Internationalization of Capital is Part of a Drastic Crisis Process according to Robert Kurz
By Gerd Bedszent
[This review of Robert Kurz’ “Das Weltkapital,” Berlin 2005 is translated from the German on the World Wide Web, http://www.jungewelt.de/2006/01-02/023.php.]
Globalization has become a vogue word in the last years. Neoliberal strategists do not give their critics a wink of sleep. A new leftist mass movement arose under the banner of globalization criticism since the consequences of this process like the closing of industrial sites, privatization of public services and dismantling social benefits could not be repressed. However the past debate moved mostly only on the surface and didn’t touch the causes of the process. Leftist theoreticians increasingly idealize the once bitterly reviled capitalist nation state. Responsibility for the escalation of social cruelties is assigned to “profit-greedy” transnational finance capital. As a fatal consequence, the distinctions between leftwing and rightwing theory are becoming blurred.
CAPITAL EXPORT
For Robert Kurz, globalization is an element of the crisis process of late capitalist society. An increasing world market orientation of capital results from the melting off of domestic markets owing to massive job cuts. Through outsourcing of administrative branches and their diffusion in regions with low wage costs, formerly national businesses quickly transform themselves into transnational firms. This causes a decline of nation-state structures.
Since the beginning of the debates around globalization, it was often argued that this was not a new phenomenon. Kurz points out that capital export is a product of the modern age while export of consumer durables has occurred from time immemorial. Before the First World War, there was no talk of international capital. Financing businesses overarching states were limited to credit firms. The Siemens corporation that played a pioneering role in the globalization process had 80,000 workers just before the First World War with 15,000 of them employed abroad. In 2001, this share had risen to 70percent. In the 1970s, several hundred so-called “multis” existed worldwide. Today there are 60,000 multinational businesses with 50 million employees.
Kurz analyzes the rapid progress of decline of the capitalist economic system.
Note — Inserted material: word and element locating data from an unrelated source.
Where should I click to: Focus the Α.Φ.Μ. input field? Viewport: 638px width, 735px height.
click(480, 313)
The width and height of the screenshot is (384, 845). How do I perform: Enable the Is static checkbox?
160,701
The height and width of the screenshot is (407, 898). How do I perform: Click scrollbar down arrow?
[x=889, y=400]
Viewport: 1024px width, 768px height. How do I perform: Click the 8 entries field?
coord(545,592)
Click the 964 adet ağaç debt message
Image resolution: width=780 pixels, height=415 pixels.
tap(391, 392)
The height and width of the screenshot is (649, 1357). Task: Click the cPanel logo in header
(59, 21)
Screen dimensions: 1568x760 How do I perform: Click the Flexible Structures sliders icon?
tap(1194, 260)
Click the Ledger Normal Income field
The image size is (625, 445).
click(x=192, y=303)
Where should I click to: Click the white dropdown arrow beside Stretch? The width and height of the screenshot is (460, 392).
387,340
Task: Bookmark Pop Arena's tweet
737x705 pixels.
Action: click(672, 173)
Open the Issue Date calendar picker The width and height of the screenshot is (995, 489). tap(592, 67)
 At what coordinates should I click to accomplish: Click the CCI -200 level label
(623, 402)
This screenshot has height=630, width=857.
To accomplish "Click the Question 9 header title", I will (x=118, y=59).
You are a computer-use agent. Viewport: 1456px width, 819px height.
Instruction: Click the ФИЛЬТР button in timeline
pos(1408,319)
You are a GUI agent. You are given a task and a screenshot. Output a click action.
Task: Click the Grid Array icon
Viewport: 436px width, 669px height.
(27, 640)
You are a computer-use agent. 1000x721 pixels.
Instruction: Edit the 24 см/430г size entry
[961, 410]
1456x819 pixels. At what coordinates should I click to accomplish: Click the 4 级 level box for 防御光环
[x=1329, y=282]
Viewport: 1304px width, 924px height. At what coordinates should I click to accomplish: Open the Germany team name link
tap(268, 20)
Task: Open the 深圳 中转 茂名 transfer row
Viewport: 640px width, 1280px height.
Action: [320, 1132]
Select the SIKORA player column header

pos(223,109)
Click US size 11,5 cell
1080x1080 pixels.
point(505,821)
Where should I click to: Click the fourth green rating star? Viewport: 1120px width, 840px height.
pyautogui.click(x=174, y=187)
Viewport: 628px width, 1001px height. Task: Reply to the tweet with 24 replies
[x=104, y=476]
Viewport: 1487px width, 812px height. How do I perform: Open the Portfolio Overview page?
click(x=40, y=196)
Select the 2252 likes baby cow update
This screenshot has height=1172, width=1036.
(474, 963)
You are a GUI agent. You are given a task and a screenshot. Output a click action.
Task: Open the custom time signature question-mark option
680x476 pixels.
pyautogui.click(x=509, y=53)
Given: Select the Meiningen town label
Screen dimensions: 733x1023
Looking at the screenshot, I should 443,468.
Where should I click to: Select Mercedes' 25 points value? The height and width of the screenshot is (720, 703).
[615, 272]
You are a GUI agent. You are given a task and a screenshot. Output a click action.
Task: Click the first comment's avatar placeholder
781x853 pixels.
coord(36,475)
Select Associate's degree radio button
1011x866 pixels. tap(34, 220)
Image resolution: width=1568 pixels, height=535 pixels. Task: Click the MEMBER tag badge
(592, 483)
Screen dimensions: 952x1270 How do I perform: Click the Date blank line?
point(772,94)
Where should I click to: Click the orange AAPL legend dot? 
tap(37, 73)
With its universalization, the capitalist mode of production has come into contradiction with itself since it can only exist in the interrelationship of national economy and the world market. With the dissolution of capitalist economics in the maze of outsourcing subsidiaries, sub-contractors and sub-sub-contractors, the national economy falls by the wayside since it cannot reorganize itself in a transnational framework. The state becomes a disintegrating empty husk, a plaything of the mafia clan, ethno-militias, warlords, religious sects and other waste products of capitalist society.
SHRIVELLING PROCESS
Kurz devotes one of the most important chapters of the book to the “national form of money.” With the genesis of capitalist goods production, money that originally only helped in the transfer of consumer durables mutated into a “totalitarian end-in-itself” of commercialization. In place of an original substance value (coin stamping, gold-backing), the nation state became the legal-political guarantor of the means of payment. The state deprived of its national-economic foundation owing to the globalization process can no longer fulfill this guarantee, according to Kurz. Therefore the fate of the national economy is also the fate of money.
For Kurz, Fordist accumulation strikes its historic limit with the shriveling process of abstract labor as a result of the micro-electronic revolution. He awards unhindered capital streams trampling through the globalized world that capacity to form the long-term foundation of a supportive structural model of capitalist reproduction. With the uncoupling of financial streams from the real economy, maximum profits can now be realized through trade with financial titles, not through the production of goods. The commodity market is degraded into a mere appendage of the business market. The result is a massive shattering and cannibalizing of firms to realize the highest possible short-term profit by reselling their components. Kurz describes this as the “auto-cannibalization of capital that cuts off and splits up its own members out of the sudden craving for profit that can no longer b stilled.”
In some sections, Kurz discusses the background of current events. He correctly characterizes social democratic politics as an attempt at social state “health shrinking.” A small part of the clientele should be preserved while the rest vanish in the social Hades or underworld. He unmasks the sudden return of social rhetoric with the former SPD chief Muntefering as cheap populism. The red-green Herman government assailed the “plague of mosquitoes” by means of a change in the law from January 2004.
In his book Kurz warns against a reduced capitalism criticism and its alarming nearness to anti-Semitic ideas. The emancipatory alternative is still abstract: championing a “direct need-oriented world society that considers the different self-dynamics […] beyond the market and the state, beyond the industrial economy and the national economy.” How this can be realized remains open. Beside liberation from the pressures of the world of goods, resisting the exactions of capitalist crisis management is vital. The last remaining superpower [the US] must be confronted in grappling with the political economy.